What the author could not figure then, what he cannot figure now, is the random, daily acts of viciousness by the Japanese. Who were these people? "How an entire nation could get its kicks from beating and torturing its prisoners?" he asks:

    Brutalizing us prisoners seemed to give the Japanese soldier an extra dimension of satisfaction. Sitting around and comparing my own emaciated arms and legs to the wasted bones of a half dozen of my mates, I got into a heated argument? Could there be any other side to the Japanese?

And how did he survive? In a universe where all but two of his friends succumbed to beatings, sickness, and starvation, how did Velmans manage to make it? He claims it was a combination of luck, youth, and numbness. "I succeeded in insulating myself from my mates, burying myself in my small individual space." All of them were too blitzed out by pain and sickness, he says, to even consider suicide.

Even though he worked some time in a small clinic near the railroad --- no medicine, no medical help --- he shut the dying and dead from his mind. "Death," he said later, became "the ultimate broken promise."

Finally, there were the little deceptions he played --- not on the enemy, but on himself. When he was eating his watery soup, he pretended it was a great gastronomic delight, one of the meals he had enjoyed back in Amsterdam. He also, perhaps unwittingly, took a leaf from the AA book. He lived each day at a time. On Sunday he would stand alone, congratulating himself for making it through another week, and planning, if possible, to live one more.

There are some wonderful/awful touches in Long Way Back to the River Kwai. The story of the thriving black market in prison, the Japanese guards' insatiable appetite for watches. The plays put on by the prisoners in Changi Jail, with one female impersonator they called "Judy Garland" --- so good at his act that the Japanese command would not let him perform until they had lifted up his skirt to check.

Then there is his reporting of what he and his mates felt like when they looked through a Life Magazine smuggled into prison: "It took a day to devour, and a week or two to commit to memory, the magazines' pages of mouthwatering food advertisements." Then there was his score-keeping on the number of bedbugs he had killed in a single night.

In a passage of unlikely art, he tells of the colors of the wounds of his fellow prisoners, "The withering dying seemed to determined to prove the point that color is not always beautiful."

    It was as if they had been painted in the ugliest yellow fleshtone imaginable, mottled with streaks of lurid pink. A rainbow accompanied approaching death --- blue, green, and purple.
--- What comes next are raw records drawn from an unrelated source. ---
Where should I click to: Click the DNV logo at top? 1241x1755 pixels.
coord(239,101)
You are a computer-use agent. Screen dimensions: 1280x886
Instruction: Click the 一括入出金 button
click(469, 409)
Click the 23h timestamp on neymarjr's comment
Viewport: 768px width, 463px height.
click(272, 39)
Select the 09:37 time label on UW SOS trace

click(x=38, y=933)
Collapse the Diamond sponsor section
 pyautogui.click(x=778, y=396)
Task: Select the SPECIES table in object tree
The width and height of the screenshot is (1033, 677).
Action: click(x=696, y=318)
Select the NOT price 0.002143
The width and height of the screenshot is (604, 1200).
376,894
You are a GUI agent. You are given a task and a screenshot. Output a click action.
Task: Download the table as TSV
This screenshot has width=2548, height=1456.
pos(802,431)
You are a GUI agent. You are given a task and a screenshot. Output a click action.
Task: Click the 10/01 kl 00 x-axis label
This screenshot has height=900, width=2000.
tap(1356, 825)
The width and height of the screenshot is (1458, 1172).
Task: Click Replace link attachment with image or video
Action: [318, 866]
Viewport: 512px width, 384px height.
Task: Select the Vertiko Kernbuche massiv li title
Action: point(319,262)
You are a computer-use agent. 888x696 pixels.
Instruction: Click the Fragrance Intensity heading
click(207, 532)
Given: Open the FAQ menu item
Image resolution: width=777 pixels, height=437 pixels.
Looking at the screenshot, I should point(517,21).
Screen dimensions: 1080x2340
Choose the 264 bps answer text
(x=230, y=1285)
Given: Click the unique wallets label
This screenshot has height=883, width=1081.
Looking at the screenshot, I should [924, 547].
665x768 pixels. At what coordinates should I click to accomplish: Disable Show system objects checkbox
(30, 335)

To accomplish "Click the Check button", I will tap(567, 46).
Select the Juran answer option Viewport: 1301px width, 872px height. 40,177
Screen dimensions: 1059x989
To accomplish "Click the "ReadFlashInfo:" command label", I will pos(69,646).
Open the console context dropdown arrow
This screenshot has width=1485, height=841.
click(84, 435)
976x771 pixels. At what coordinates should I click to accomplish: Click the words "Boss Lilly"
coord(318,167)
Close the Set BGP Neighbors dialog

Finally, there is the living death that overtook them at the very end. When the Armistice was announced, he and his fellow prisoners at Changi prison did not even bother to go out of the gates even though the guards had disappeared. Those movies we see of the prisoners jumping and shouting and laughing and crying when victory comes are as false as the fabled bridge over the river.

§     §     §

The mortality rate among Asians in Japanese-occupied countries between 1937 and 1945 was not much less than the mortality rate for the Jews in Europe. But the war crimes trials in Tokyo resulted in the conviction of less than five dozen Japanese, and the execution of only a handful. The conclusion, says Velmans, sixty years after the fact:

    I convinced myself that the entire Japanese nation had overlooked, papered over, trivialized, or forgotten the atrocities committed in the name of its emperor. The country quietly embraced the returning soldiers as heroes, the Japanese nation felt victimized. The atomic attacks on Hiroshima and Nagasaki were the ultimate injustice. No Japanese seemed able to admit that an enemy might have suffered, too. No blame could be laid at their own door.

Velmans is a straightforward, thoughtful, and powerful writer. He wins us over with his direct style, free of arrogance and self-pity. He remains one of thousands of heroic soldiers, those who fought, lost, surrendered, were brutalized, traumatized and are now, by most, forgotten.